La historia de La Forma del Agua transcurre en la década del 60′, en plena época de la Guerra Fría, y de conflictos múltiples muy marcados entre Estados Unidos y la Unión Soviética. La protagonista central del relato es una joven muda llamada Elisa (Sally Hawkins), una empleada de limpieza de un laboratorio gubernamental de alta seguridad, que tiene como colega laboral y amiga a Zelda (Octavia Spencer), que muchas veces es la encargada de hablar y manifestarse por ella. Por accidente, la joven descubre a un extraño sujeto con rasgos de anfibio (Doug Jones), un experimento clasificado como secreto, escondido en el laboratorio donde trabajan ambas mujeres. Curiosamente y en forma inmediata, establecerá un vinculo con este extraño personaje: notará en él puntos en común y particularidades que captarán su atención. La peligrosidad del mismo, y los riesgos de que este secreto salga a flote, más aún con la férrea presencia de por medio de Richard Strickland (Michael Shannon), será el foco natural del problema, especialmente porque Elisa, tras encariñarse con la “bestia” y sabiendo los siniestros planes que hay de trasfondo, querrá evitar su aniquilación, aún exponiéndose ella a un alto riesgo.

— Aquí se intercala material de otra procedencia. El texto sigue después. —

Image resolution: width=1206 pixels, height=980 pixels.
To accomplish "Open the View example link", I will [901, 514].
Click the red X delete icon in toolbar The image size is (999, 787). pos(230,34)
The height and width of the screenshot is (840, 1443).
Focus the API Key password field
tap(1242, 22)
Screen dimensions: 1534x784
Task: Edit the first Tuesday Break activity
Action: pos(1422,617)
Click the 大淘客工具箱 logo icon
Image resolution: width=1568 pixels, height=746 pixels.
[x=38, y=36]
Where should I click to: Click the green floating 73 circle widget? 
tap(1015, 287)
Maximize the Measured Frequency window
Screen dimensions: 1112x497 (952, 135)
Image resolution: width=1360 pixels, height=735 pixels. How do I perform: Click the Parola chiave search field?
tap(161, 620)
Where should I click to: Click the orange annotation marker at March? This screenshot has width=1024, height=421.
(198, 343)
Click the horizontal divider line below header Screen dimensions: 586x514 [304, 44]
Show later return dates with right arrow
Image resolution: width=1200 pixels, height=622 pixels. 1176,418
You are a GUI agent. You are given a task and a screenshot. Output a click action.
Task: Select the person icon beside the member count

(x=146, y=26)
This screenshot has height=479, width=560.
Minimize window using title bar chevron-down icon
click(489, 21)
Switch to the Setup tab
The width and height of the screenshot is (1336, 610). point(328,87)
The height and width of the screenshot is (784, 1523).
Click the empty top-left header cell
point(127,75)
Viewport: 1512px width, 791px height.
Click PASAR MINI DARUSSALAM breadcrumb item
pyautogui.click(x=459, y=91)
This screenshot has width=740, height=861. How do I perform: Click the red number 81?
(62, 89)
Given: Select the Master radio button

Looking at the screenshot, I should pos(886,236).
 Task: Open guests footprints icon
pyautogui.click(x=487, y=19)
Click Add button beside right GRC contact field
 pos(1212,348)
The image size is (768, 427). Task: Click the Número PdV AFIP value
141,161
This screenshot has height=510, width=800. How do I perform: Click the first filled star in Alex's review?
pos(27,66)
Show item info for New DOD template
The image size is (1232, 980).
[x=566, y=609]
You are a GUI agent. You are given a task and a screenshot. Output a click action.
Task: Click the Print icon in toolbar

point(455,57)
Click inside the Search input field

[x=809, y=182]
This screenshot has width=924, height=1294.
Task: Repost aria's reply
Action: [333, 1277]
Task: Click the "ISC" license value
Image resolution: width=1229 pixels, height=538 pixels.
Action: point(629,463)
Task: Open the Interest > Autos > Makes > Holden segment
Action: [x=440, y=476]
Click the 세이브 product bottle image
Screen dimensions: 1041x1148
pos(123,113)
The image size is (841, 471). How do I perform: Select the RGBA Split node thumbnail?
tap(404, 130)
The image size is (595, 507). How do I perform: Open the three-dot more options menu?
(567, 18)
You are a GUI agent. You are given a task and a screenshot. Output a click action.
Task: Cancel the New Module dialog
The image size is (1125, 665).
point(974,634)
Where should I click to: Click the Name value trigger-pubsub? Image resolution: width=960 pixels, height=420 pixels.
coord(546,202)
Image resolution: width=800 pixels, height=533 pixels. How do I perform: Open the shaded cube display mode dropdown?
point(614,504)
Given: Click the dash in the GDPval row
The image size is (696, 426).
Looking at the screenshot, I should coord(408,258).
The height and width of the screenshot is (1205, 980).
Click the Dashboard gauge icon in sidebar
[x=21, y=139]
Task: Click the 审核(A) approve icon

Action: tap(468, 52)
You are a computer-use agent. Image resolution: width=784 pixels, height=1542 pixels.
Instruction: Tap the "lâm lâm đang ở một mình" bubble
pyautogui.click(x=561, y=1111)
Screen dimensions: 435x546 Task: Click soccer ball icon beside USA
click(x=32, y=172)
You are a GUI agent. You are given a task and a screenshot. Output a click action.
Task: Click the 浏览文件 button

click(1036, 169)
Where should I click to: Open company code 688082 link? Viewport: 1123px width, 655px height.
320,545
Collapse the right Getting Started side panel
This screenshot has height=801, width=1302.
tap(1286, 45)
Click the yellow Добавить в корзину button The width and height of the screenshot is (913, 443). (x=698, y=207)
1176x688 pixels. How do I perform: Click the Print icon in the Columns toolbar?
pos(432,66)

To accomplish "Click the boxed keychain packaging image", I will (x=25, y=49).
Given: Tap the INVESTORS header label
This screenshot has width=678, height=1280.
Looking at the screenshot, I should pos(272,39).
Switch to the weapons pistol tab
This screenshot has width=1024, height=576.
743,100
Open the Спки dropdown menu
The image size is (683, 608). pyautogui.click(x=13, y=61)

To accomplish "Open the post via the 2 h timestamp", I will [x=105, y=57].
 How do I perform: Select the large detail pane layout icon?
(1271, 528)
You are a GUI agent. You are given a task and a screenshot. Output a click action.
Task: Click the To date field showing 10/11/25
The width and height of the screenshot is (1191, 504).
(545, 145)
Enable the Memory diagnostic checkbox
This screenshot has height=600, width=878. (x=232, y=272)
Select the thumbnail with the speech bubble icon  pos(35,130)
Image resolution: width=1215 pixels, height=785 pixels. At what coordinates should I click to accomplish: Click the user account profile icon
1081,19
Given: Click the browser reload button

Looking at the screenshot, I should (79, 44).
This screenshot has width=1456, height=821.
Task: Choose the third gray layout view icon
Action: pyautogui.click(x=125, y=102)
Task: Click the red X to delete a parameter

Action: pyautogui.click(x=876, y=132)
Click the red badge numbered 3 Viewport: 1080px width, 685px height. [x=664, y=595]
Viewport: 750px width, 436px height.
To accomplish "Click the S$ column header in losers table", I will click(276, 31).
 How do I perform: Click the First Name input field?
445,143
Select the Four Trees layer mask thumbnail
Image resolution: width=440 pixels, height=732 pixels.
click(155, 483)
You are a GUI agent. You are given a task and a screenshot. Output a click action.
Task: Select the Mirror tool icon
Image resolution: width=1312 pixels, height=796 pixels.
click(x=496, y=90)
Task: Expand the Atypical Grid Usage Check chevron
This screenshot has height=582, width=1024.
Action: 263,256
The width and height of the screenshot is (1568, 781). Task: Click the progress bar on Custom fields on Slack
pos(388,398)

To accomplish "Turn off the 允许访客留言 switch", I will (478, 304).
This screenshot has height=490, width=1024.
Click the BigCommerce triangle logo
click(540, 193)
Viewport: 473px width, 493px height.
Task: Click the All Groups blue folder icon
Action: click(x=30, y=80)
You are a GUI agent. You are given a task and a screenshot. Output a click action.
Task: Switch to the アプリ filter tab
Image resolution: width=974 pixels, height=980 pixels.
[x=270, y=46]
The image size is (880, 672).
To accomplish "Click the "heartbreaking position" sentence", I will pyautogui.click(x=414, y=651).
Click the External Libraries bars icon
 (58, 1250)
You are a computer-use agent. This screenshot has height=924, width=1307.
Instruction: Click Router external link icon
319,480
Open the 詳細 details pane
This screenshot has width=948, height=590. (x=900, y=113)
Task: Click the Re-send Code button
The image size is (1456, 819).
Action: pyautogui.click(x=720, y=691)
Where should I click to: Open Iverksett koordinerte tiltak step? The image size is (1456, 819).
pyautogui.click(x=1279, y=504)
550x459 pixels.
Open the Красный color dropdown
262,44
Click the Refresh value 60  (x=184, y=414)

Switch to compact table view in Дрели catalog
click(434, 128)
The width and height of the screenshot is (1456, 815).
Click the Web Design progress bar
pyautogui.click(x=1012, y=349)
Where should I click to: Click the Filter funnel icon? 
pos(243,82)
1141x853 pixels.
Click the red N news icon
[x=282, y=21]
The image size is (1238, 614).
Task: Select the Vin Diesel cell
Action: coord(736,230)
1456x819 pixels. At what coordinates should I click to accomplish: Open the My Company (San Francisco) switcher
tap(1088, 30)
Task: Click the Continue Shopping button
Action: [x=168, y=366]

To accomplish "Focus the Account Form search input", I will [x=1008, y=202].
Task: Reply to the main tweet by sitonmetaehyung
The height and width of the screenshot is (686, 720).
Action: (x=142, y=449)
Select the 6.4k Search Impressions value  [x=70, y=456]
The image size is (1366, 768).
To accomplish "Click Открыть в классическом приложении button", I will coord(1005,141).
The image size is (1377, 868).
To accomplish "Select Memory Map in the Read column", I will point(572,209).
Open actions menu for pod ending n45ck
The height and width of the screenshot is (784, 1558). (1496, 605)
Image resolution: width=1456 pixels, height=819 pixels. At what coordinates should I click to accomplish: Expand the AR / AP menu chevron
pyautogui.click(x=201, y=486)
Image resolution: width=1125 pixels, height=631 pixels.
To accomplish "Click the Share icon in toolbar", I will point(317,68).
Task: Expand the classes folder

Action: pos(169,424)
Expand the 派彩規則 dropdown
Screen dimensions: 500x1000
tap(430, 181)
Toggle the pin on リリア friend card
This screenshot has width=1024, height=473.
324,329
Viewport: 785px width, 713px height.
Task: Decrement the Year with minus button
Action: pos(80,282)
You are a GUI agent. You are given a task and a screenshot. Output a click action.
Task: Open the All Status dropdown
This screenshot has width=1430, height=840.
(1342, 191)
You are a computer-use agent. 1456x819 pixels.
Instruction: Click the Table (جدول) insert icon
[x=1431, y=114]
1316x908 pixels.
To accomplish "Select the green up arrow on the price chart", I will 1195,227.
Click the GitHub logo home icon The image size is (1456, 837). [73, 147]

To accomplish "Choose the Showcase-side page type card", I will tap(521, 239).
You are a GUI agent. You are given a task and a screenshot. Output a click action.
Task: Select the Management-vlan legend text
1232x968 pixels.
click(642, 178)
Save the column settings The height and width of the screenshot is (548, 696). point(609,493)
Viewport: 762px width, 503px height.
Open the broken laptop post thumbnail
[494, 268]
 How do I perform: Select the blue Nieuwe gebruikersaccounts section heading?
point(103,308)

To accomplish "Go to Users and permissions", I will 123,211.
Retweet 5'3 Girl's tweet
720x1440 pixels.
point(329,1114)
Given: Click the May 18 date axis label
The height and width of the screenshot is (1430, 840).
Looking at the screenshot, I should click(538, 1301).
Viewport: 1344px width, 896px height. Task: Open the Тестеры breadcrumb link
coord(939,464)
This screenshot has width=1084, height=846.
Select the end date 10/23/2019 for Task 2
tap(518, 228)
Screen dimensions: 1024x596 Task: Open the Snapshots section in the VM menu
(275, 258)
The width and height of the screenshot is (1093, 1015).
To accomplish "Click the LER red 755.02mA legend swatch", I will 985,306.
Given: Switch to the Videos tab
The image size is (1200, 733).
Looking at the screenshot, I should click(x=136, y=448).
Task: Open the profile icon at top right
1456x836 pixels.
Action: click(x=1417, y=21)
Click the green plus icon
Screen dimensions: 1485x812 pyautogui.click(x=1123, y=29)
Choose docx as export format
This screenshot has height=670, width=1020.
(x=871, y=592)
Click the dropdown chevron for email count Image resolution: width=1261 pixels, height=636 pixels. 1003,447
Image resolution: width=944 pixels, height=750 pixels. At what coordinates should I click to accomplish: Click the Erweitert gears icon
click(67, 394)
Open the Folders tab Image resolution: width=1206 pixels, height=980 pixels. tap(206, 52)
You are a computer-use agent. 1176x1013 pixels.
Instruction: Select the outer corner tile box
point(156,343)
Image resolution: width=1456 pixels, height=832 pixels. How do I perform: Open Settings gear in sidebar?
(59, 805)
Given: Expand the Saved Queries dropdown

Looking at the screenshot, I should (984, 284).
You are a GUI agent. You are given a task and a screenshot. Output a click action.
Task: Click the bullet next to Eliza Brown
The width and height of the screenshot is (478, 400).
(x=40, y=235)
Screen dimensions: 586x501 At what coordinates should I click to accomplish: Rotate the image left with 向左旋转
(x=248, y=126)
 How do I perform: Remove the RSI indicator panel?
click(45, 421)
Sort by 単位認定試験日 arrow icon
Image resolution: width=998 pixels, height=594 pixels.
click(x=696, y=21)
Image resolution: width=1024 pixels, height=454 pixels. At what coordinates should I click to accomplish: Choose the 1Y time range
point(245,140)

En La Forma del Agua, Del Toro se zambulle en un sinfín de lugares comunes, convencionalismos, y guiños a la historia del cine clásico (y no tanto) norteamericano, sin elementos propiamente narrativos que se destaquen. Lo que en un comienzo prometía estar más próximo a sus mejores films, Cronos, El Laberinto del Fauno, El Espinazo del Diablo, todas películas realizadas por fuera de la industria estadounidense, termina cayendo al vacío y resultando bastante previsible, con una marcada dosis de elementos típicos del cine fantástico como justificativo, pero con el trasfondo de un historia de amor poco original, y muchas veces contada. Es obvio quizás su homenaje al cuento tradicional de “La Bella y la bestia”, pero sus intenciones solo derivan en resultados pobres. Tampoco lo beneficia ambientarse en los 60′, no por la puesta en escena, que como era de esperarse está a la altura, sino por evocar a esa idea simplista y poco arriesgada de que “todo tiempo pasado fue mejor”, ilusión de quienes carecen de ideas nuevas y prefieren empaparse de aquello previamente aceptado. Como suele pasar en estos casos, lo mejor es la citada puesta en escena, el montaje, la fotografía y lo referido a diseño de vestuario, así como la composición y despliegue del hombre anfibio. Por lo demás, poco deja para rescatar esta nueva producción de Guillermo Del Toro.